# Task directions:
Please set down, word for word, the line that contains "Image resolution: width=931" and every line after it to the end of the entries below, omitting the pictures.
----
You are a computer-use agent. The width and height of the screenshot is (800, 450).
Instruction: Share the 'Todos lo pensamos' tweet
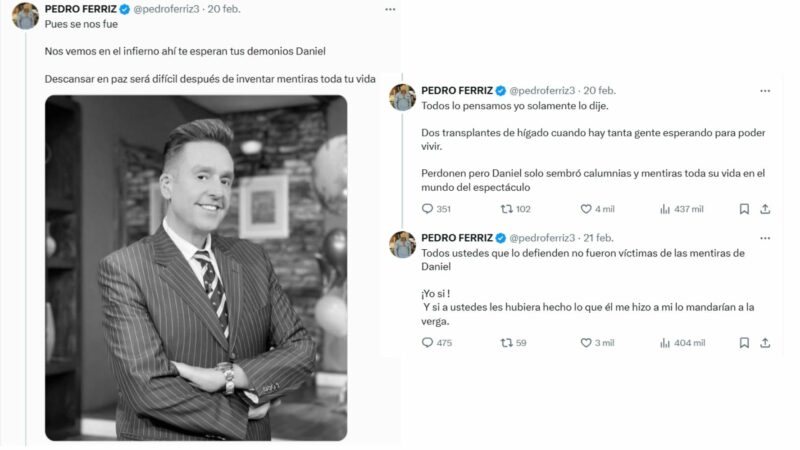[x=765, y=209]
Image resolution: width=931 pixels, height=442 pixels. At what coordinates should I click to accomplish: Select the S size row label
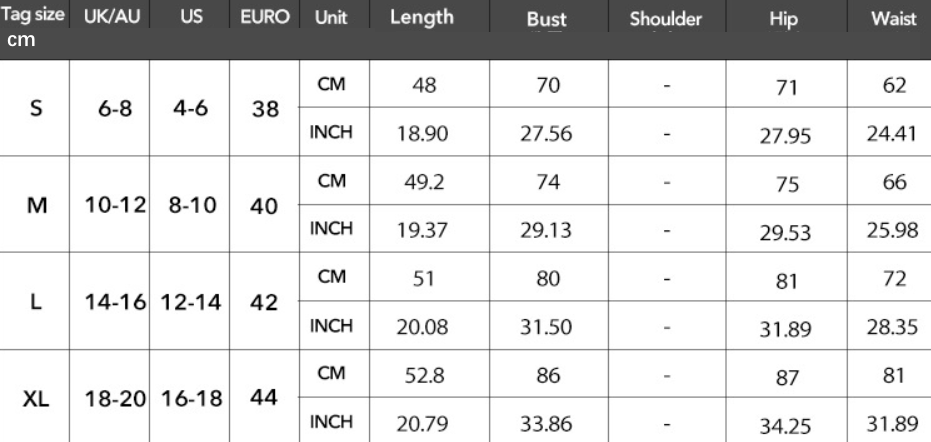tap(36, 110)

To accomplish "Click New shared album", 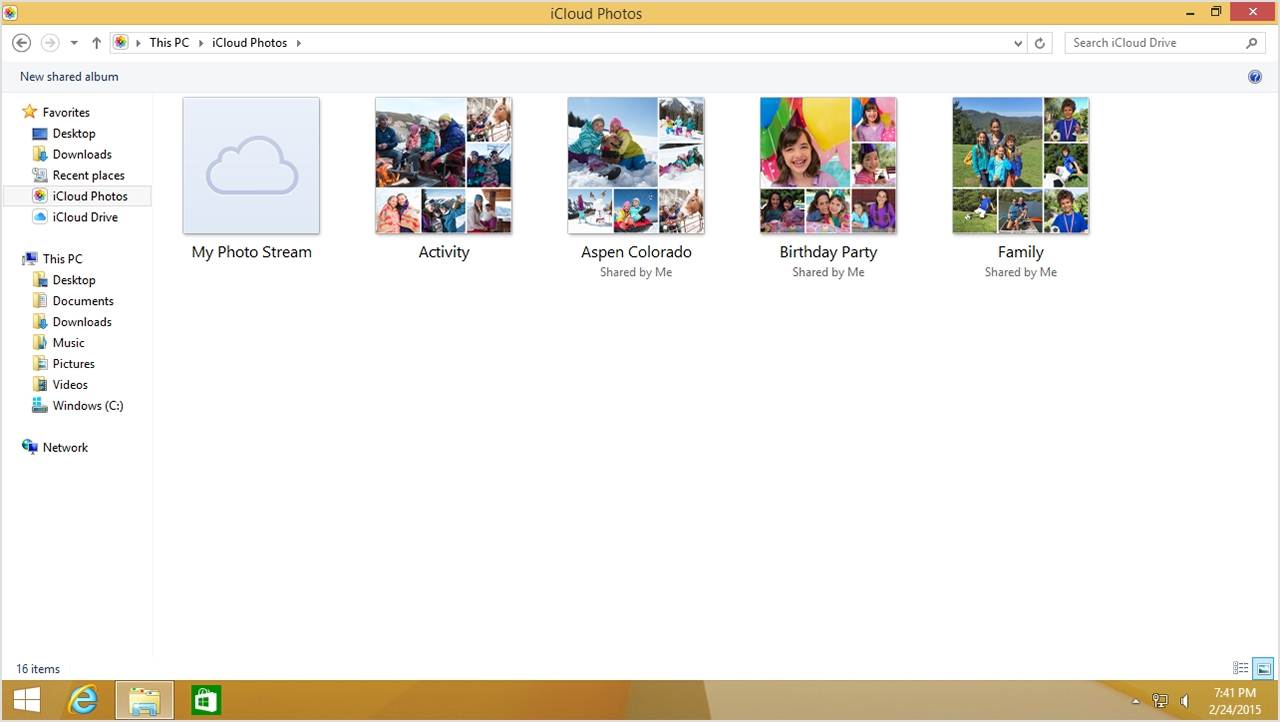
----
# Result below:
Image resolution: width=931 pixels, height=442 pixels. At what coordinates should I click to accomplish: Select the S size row label
tap(36, 110)

To accomplish "Click New shared album", 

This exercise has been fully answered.